I recently saw a discussion online asking the question, “Do Web designers need Web developers anymore?” This is a very important question but not because of what it asks but because of what it suggests. This question suggests there is a movement toward designers not needing developers. This is absolutely not true. There are many examples and reasons why that is not true but it’s still a surprisingly common question. There is one case (arguably) where designers don’t need developers (or vice versa). For small, information-only sites you can get away with just a designer (or just a developer).
There are many WYSIWYG tools, templates, and canned solutions that let a designer build a simple site alone. Just as there are many graphics applications, free graphics, and templates that would let a developer build a site alone. That is of course if you only need a very simple site. The simple informative type site is the internet equivalent of a highway billboard or a flier, it’s just a placeholder for information. If that’s all you need then a designer alone can build your site. As soon as you pass beyond that level then you cannot have your designer and developer in one. Here are some major reasons you do not want a developer and designer in one.
Art vs. Science
Developers are typically science and technology minded, they are not usually artists (at least not great ones). By the same token, most artists are not great coders. Good code takes discipline, training, and strict adherence to standards. While there may be exceptions to this generalization, most people that are logic/code minded are not great artists and vice versa.

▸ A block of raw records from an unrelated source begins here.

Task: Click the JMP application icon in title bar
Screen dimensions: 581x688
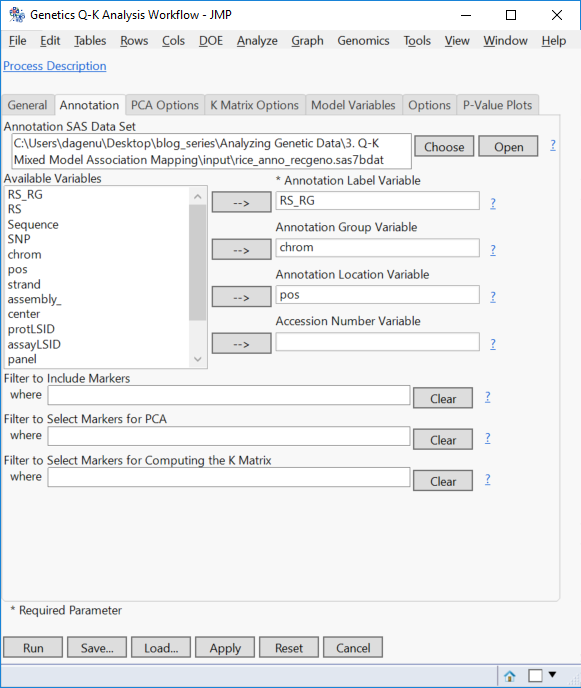Action: tap(17, 15)
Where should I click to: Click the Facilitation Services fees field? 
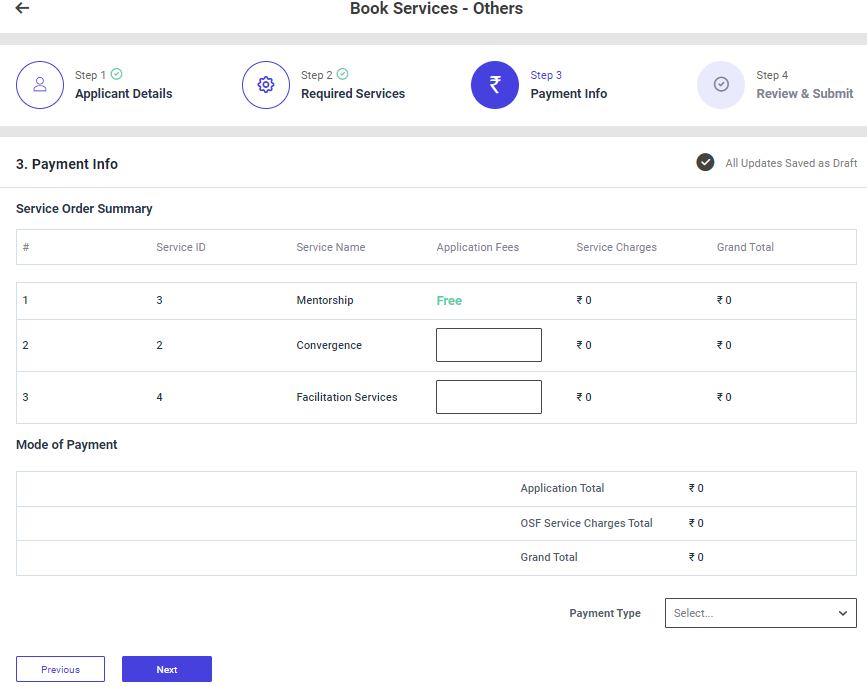[x=488, y=397]
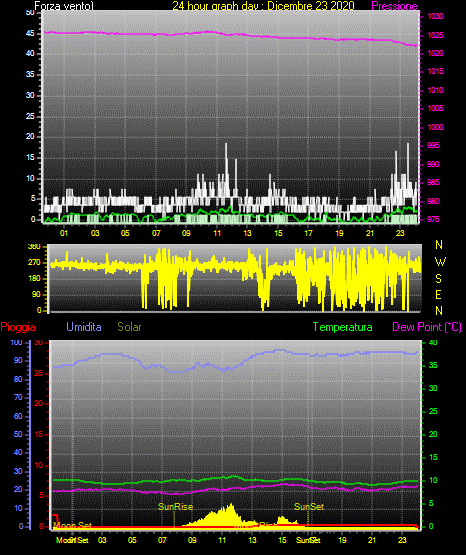Click the Temperatura legend label
466x555 pixels.
(x=342, y=327)
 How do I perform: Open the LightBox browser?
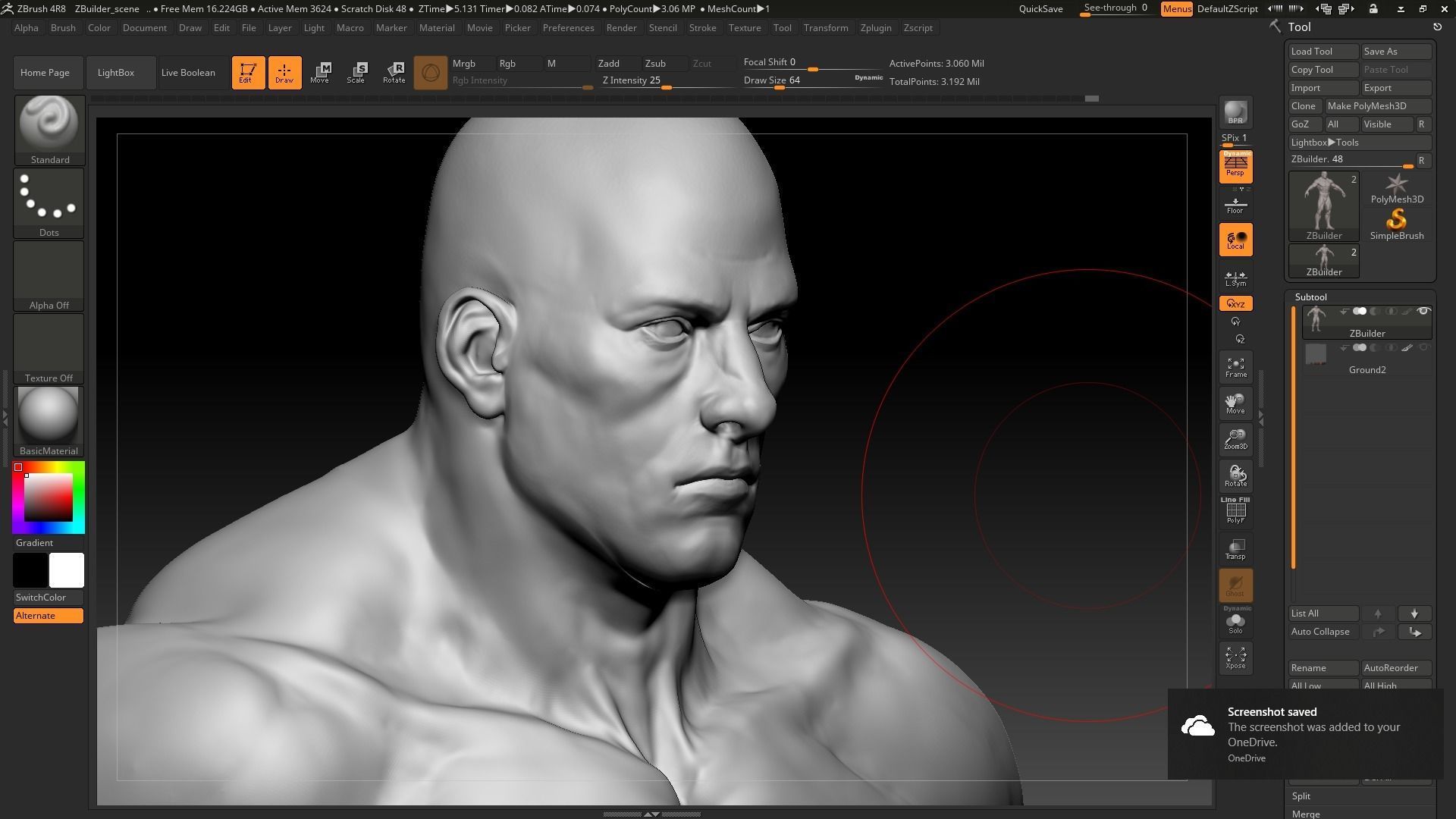115,72
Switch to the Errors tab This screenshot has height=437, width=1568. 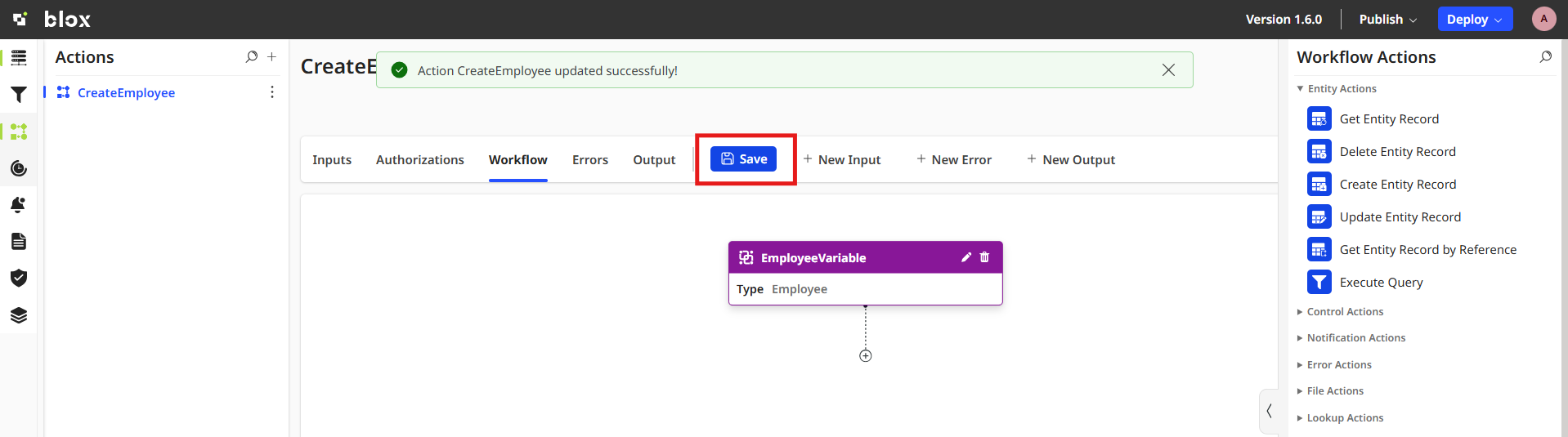(x=589, y=160)
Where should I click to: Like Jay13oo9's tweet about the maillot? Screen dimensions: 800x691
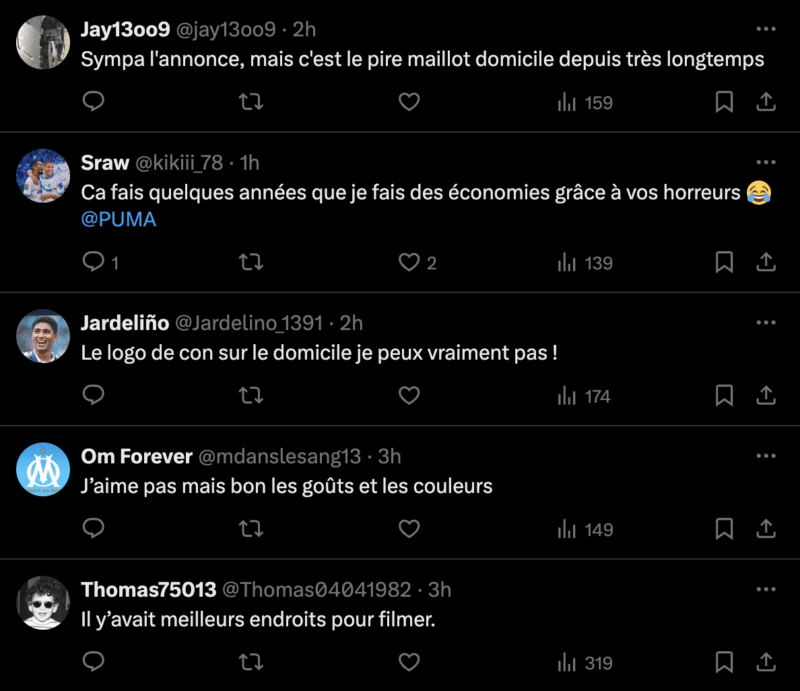click(409, 102)
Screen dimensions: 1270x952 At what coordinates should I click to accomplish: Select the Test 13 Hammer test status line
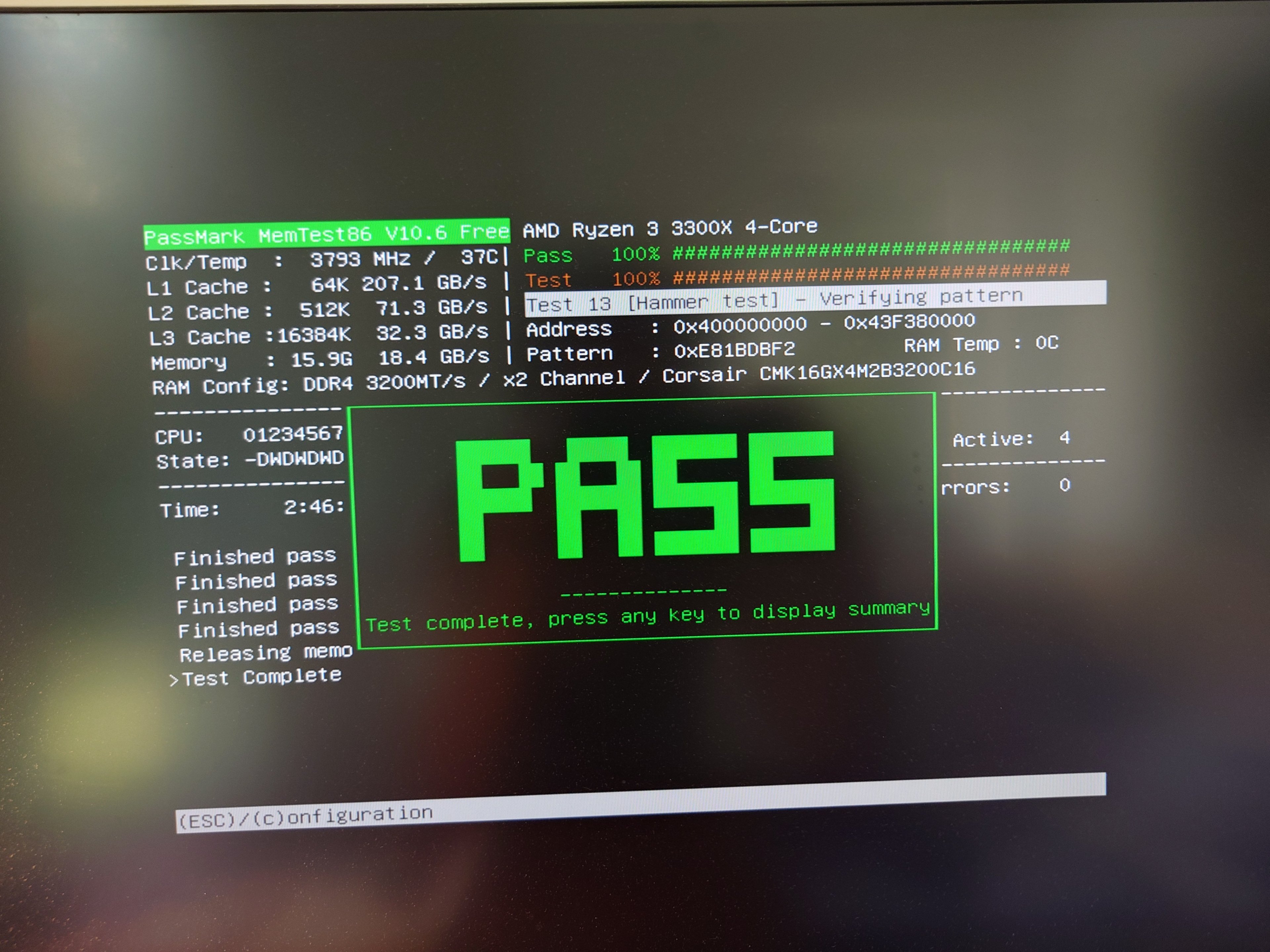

Remember back in high school how the English teacher always complained about not being able to do math and the math teacher couldn’t spell his own name? Same thing. Separating design and code with specialists in each area and you will dramatically increase the quality of both while only marginally increasing your cost (<20% usually).
Search Engine and Social Media Optimization
Designers generally do not keep up on the current best practices in search engine and social media optimization, its not their job. Just like developers usually aren’t paying attention to the latest versions of Photoshop or what colors are “in” this year. A designer built site may look good but if no one can find it then it doesn’t matter how good it looks. While SEO and SMO are not very complicated they do need to be done and done right.
Modularity and Scalability
A web site is a piece of software and good software requires the separation of front-end (user interface) from back-end (processing). In the case of a website this line can get blurred or obscured completely, especially for small informative only site. When you hire a designer alone to build your site you are explicitly hiring a person that thinks in terms of front-end (user interface). A designer will build your site to display correctly but your site will be built to work dependent on the way it looks and vice versa. Why is this bad? Because then you can’t change the way it looks without changing the way it works and vice versa – the two are one. Suppose you want to give your site a face-lift? You should be able to make major alterations to look and feel without changing the way anything functional behaves. For example on this site there is a faq section that is functional (draws information from a database dynamically). That piece of back-end code delivers faq messages regardless of the look and feel of the site. The face of the site can be altered but that piece of code remains unchanged and it still works. Another example, suppose you want to expand your site and add major functionality. You should be able to scale up the functionality without concern for look and feel. Your site should be built to scale up functionally with the look and feel coming along for the ride seamlessly. Hire a designer only and you almost guarantee you will break both modularity and scalability.
Marketing vs. Production
The design of your website is a marketing function, not a production activity. Think of a magazine layout vs. the writers – two different people with different skills. One is concerned with look and feel, colors, target market, etc. The other is concerned with the technical details. Similarly think of a car designer vs. the factory workers that put the car together – different people. When you design your site you are in a marketing phase. In the design you need someone well versed in style and presentation who understands color, feel, target audience, etc. When you build your site you need a programmer. Put those two tasks in one person and you’ll cheat yourself out of the best of both.
Asking the “designer vs. developer” question is like asking “Do building architects need home builders anymore?” or “Do automotive designers need automotive builders anymore?” Of course they do. The evolution of any technology is always toward specialization and separation of labor not away from it. The beginning of any technology sees the inventor, designer, and builder as all the same person – as it was in the beginning of the web (i.e. the webmaster). The maturation of any technology sees specialties and specialists growing, not merging (generally speaking). This is especially true in any technology that can capitalize on concurrent production (e.g. a car engine can be built concurrent to the body). In any complex web site the back-end can be built concurrent to the front-end design and construction. This requires the separation of labor not the merging of labor.
There will be people that will say a designer and developer can be one. Everyone “knows” that one guy that claims he can do both. If that all-in-one wonder person exists then he’s the exception to the rule. Not all sites need to be spectacular, some are just placeholders for basic information, however if you want a really good site then you need separate designers and developers.